Tuesday, 18 June 2013

In the Google age, approach to education needs a rethink

Would a person with good handwriting, spelling and grammar and instant recall of multiplication tables be considered a better candidate for a job than, say, one who knows how to configure a peer-to-peer network of devices, set up an organisation-wide Google calendar and find out where the most reliable sources of venture capital are, I wonder? The former set of skills is taught in schools, the latter is not.

In school examinations, learners must reproduce facts from memory, solve problems using their minds and paper alone. They must not talk to anyone or look at anyone else’s work. They must not use any educational resources, certainly not the Internet.

When they complete their schooling and start a job, they are told to solve problems in groups, through meetings, using every resource they can think of. They are rewarded for solving problems this way — for not using the methods they were taught in school.

The curriculum lists things that children must learn. There is no list stating why these things are important.

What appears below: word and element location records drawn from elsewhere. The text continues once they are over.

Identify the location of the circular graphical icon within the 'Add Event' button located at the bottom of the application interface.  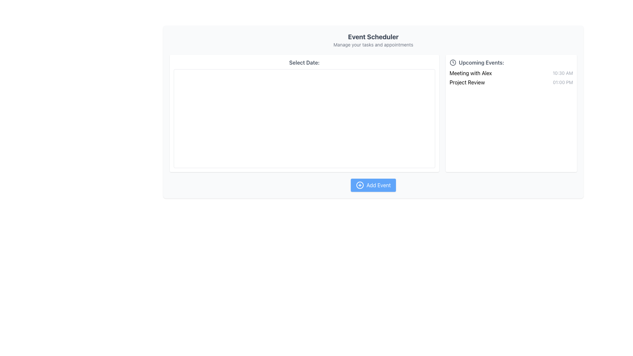
(359, 185).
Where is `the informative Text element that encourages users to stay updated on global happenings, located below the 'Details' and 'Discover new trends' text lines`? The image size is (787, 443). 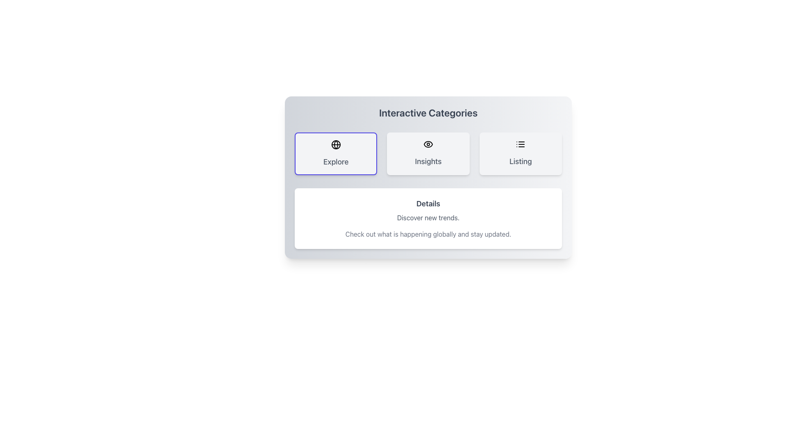
the informative Text element that encourages users to stay updated on global happenings, located below the 'Details' and 'Discover new trends' text lines is located at coordinates (428, 234).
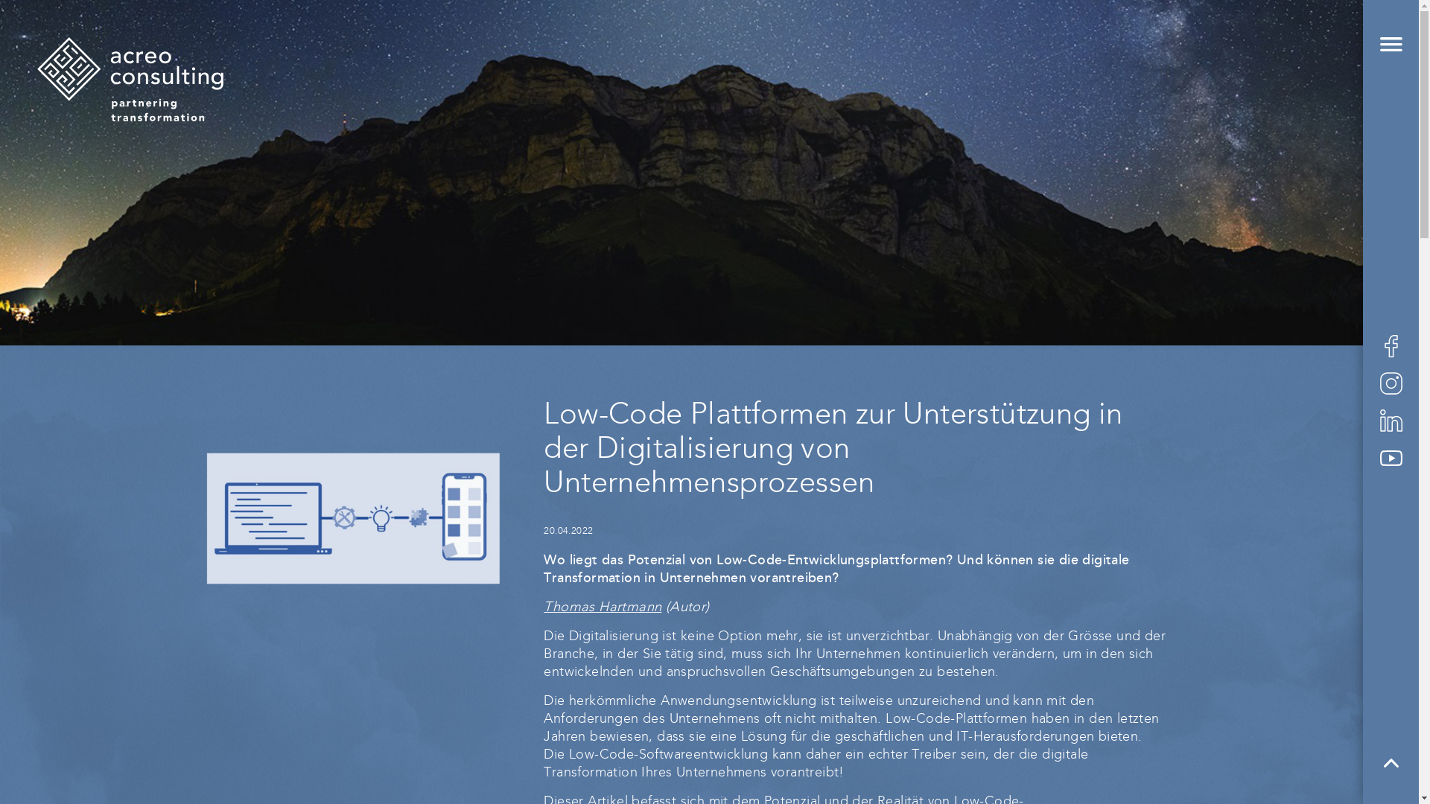 The image size is (1430, 804). I want to click on 'acreo consulting bei Facebook', so click(1390, 346).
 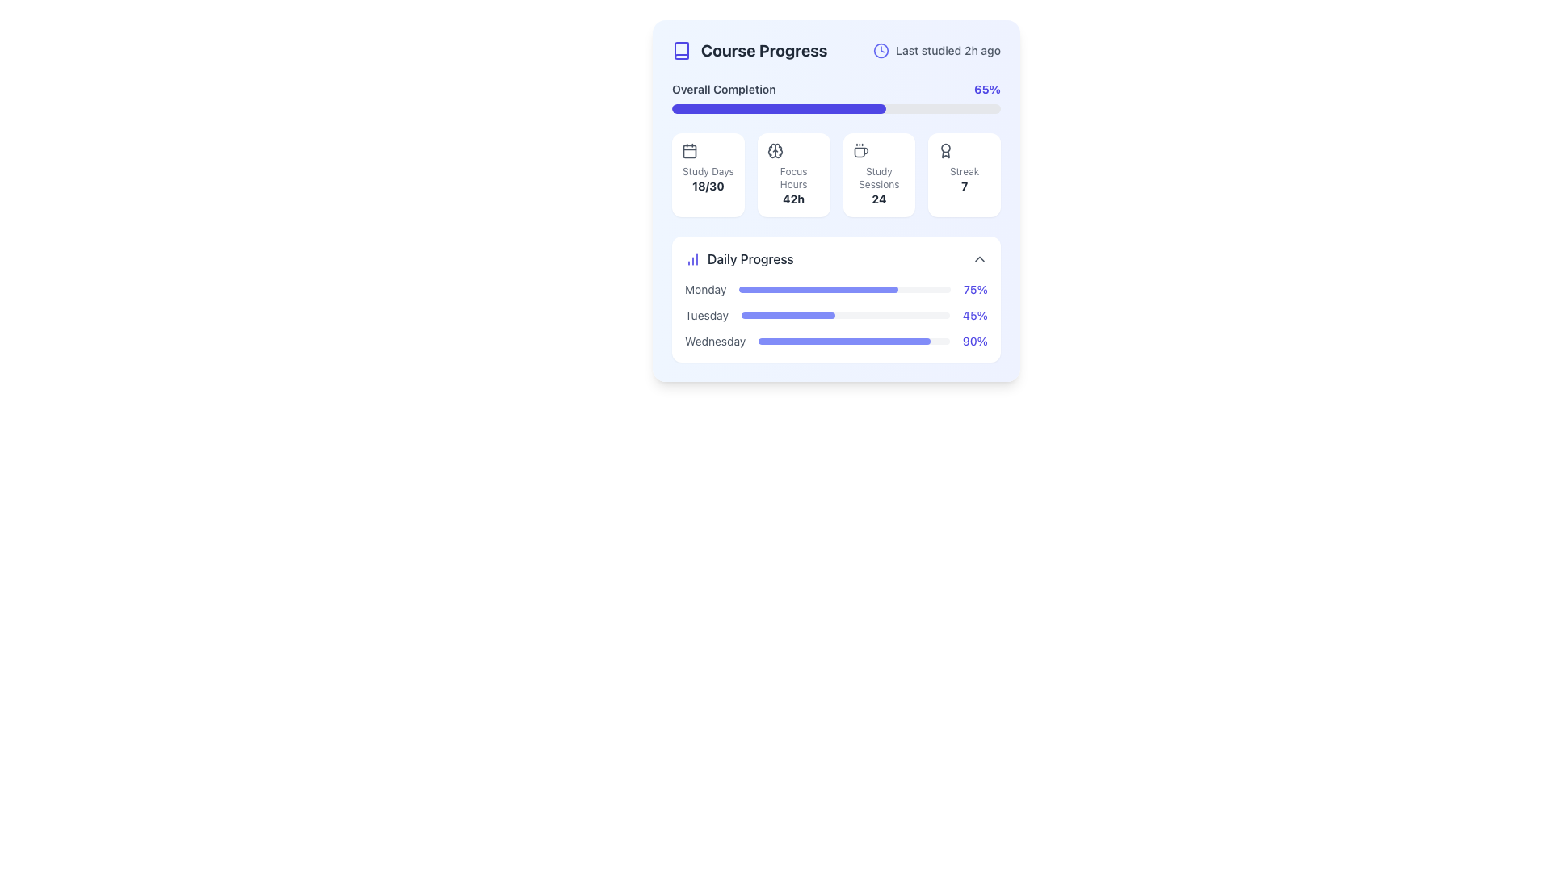 What do you see at coordinates (793, 198) in the screenshot?
I see `displayed text '42h' in the 'Focus Hours' label located in the second card under the 'Course Progress' section of the dashboard` at bounding box center [793, 198].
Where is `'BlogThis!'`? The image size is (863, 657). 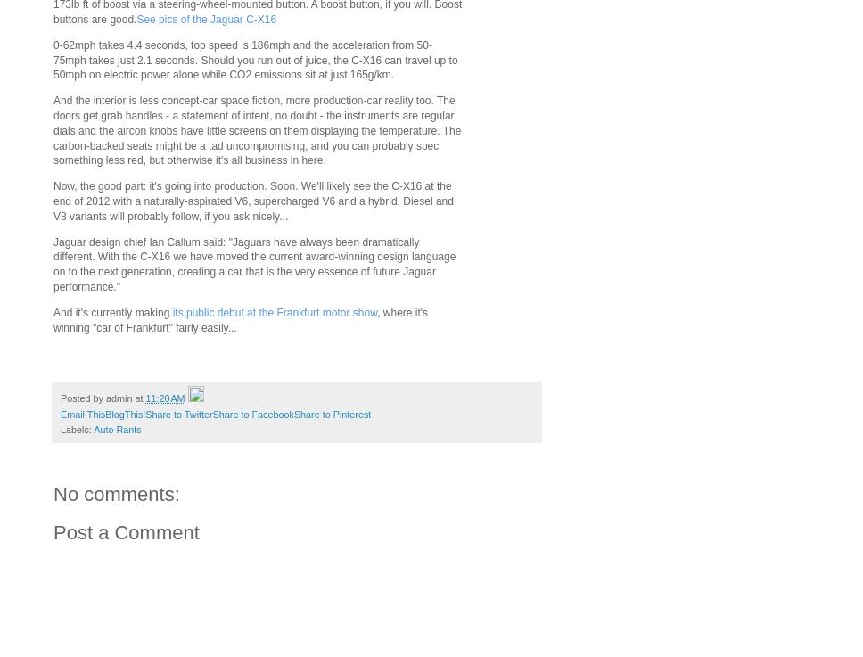 'BlogThis!' is located at coordinates (124, 414).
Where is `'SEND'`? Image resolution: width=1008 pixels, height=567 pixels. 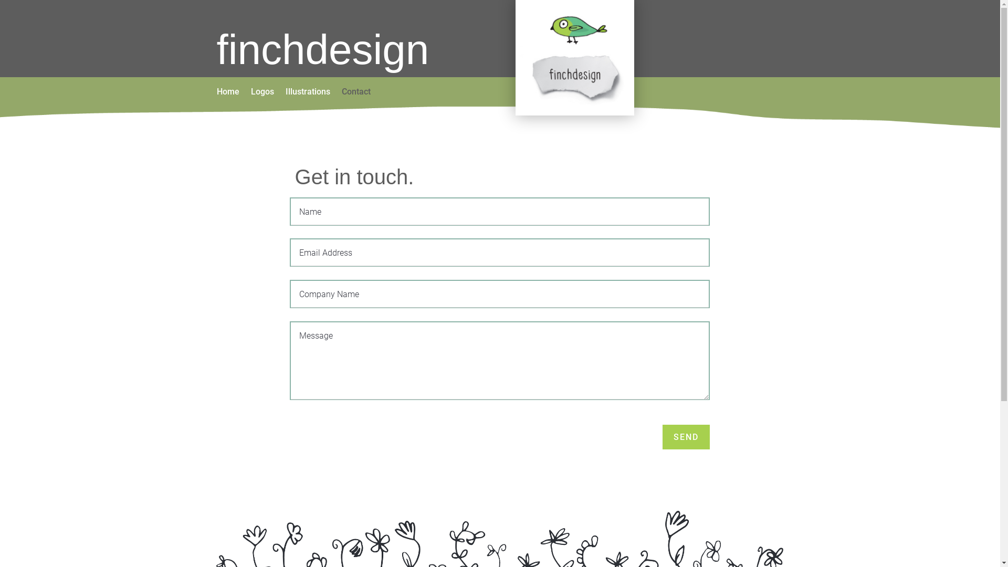 'SEND' is located at coordinates (686, 437).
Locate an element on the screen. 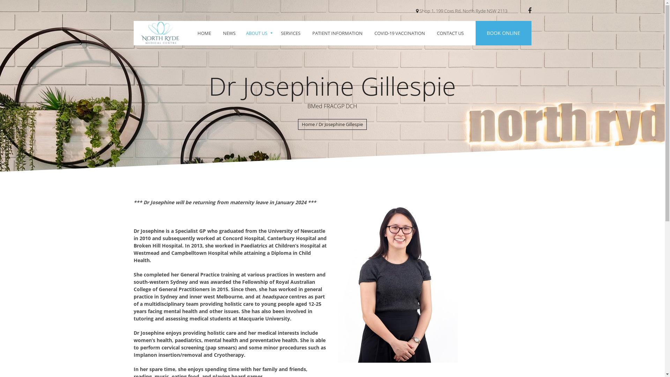 The image size is (670, 377). 'PATIENT INFORMATION' is located at coordinates (337, 33).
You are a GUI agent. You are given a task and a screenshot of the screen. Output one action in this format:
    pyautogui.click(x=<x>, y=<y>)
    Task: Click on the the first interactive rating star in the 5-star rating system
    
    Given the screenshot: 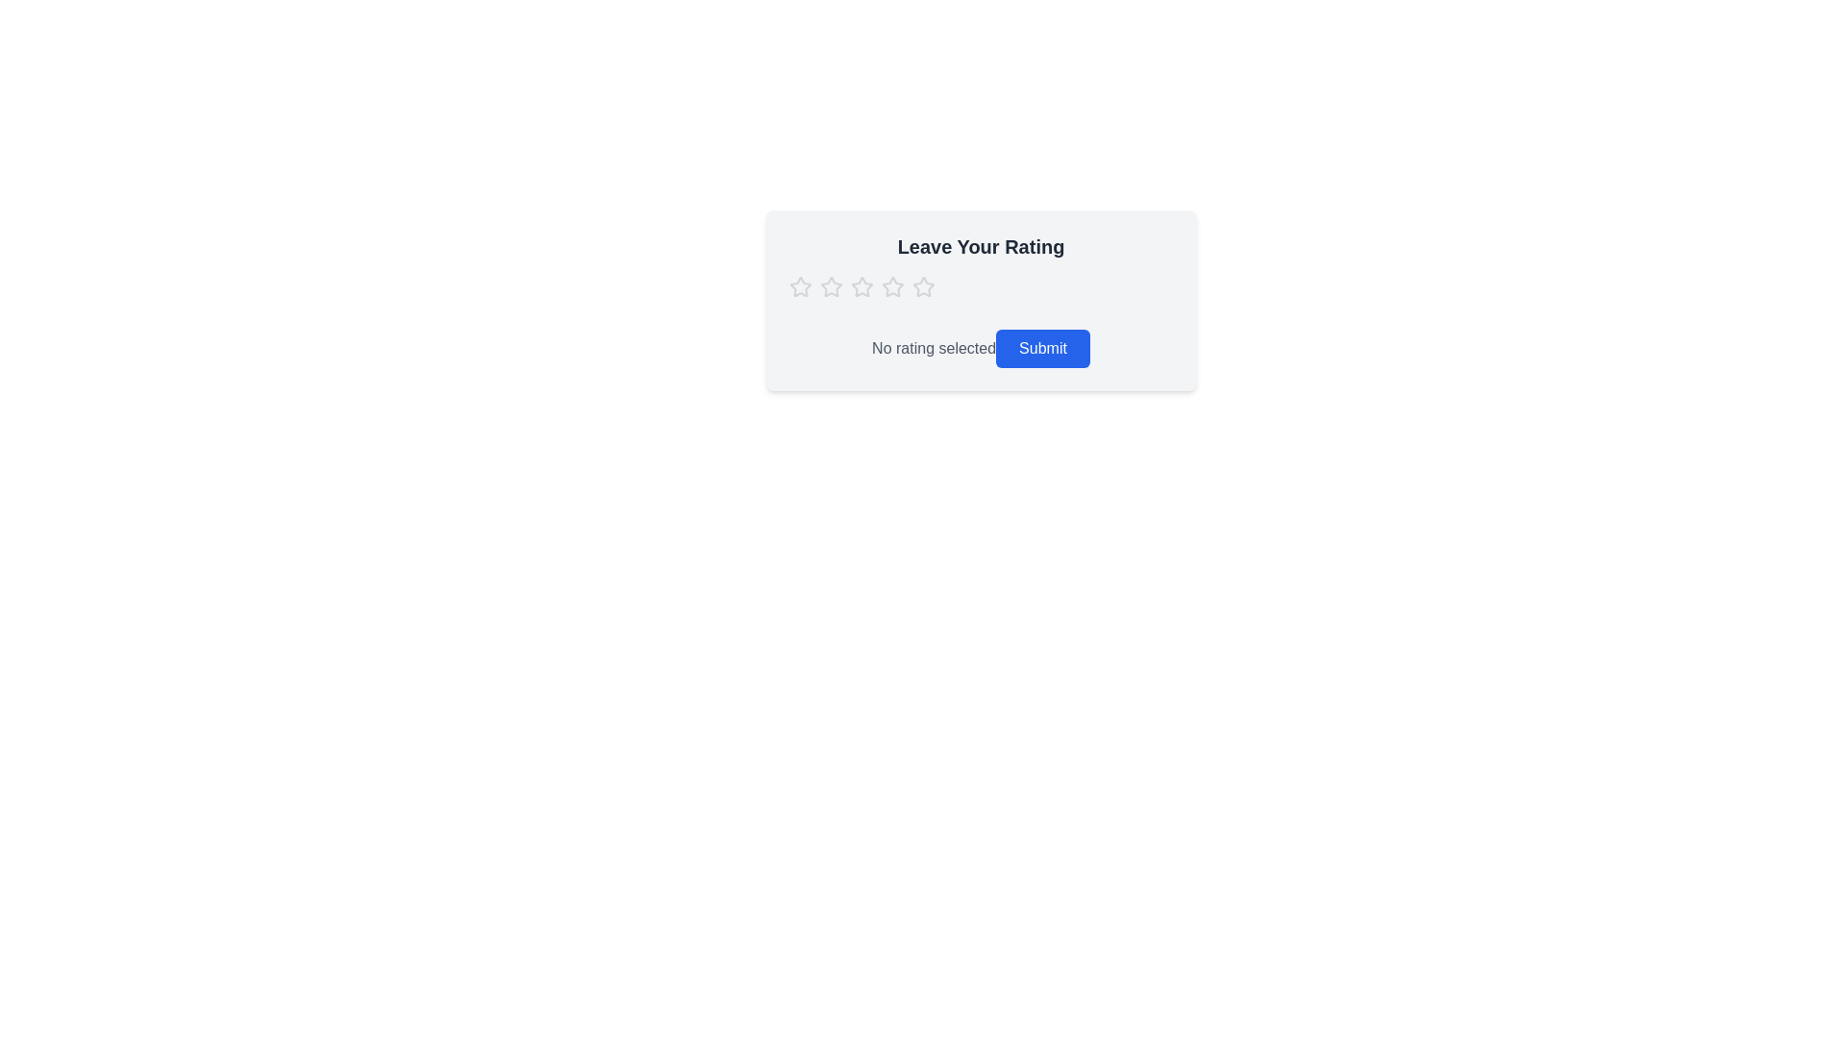 What is the action you would take?
    pyautogui.click(x=800, y=286)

A child being taught the history of Vikings in England says to me: “We could have found out all that in five minutes if we ever needed to.”

One of the teachers who works with me said to her class of nine-year-olds: “There is something called electromagnetic radiation that we can’t see, can you figure out what it is?”

The children huddle around a few computers, talking, running around and looking for clues. In about 40 minutes, they figure out the basics of electromagnetism and start relating it to mobile signals.

One of them says: “Aren’t we going to do any work?”

“What do you think you were doing?” asks the teacher.

If examinations challenge learners to solve problems the way they are solved in real life today, the educational system will change forever. It is a small policy change that is required. Allow the use of the Internet and collaboration during an examination.

If we did that to exams, the curriculum would have to be different. We would not need to emphasise facts or figures or dates. The curriculum would have to become questions that have strange and interesting answers. “Where did language come from?”, “Why were the pyramids built?”, “Is life on Earth sustainable?”, “What is the purpose of theatre?”. Questions that engage learners in a world of unknowns. Questions that will occupy their minds through their waking hours and sometimes their dreams.

Teaching in an environment where the Internet and discussion are allowed in exams would be different. The ability to find things out quickly and accurately would become the predominant skill. The ability to discriminate between alternatives, then put facts together to solve problems would be critical. That is a skill that future employers would admire immensely.

In this kind of self-organised learning, we do not need the same teachers all the time. Any teacher can cause any kind of learning to emerge. A teacher does not need to be physically present, she could be a projected, life-sized image on the wall.

A Granny Cloud of such volunteer teachers have been operating out of the United Kingdom and a few other countries into schools in India and South America for more than five years.

We do not need to improve schools. We need to reinvent them for our times, our requirements and our future. We do not need efficient clerks to fuel an administrative machine that is no longer needed. Machines will do that for us.

We need people who can think divergently, across outdated disciplines, connecting ideas across the entire mass of humanity. We need people who can think like children. THE GUARDIAN

Dr Sugata Mitra is professor of educational technology at Newcastle University and the winner of the TED Prize this year. He devised the Hole in the Wall experiment, where a computer was embedded in a wall in a slum in New Delhi for children to use freely. He aimed to prove young people could be taught to use computers easily without formal training.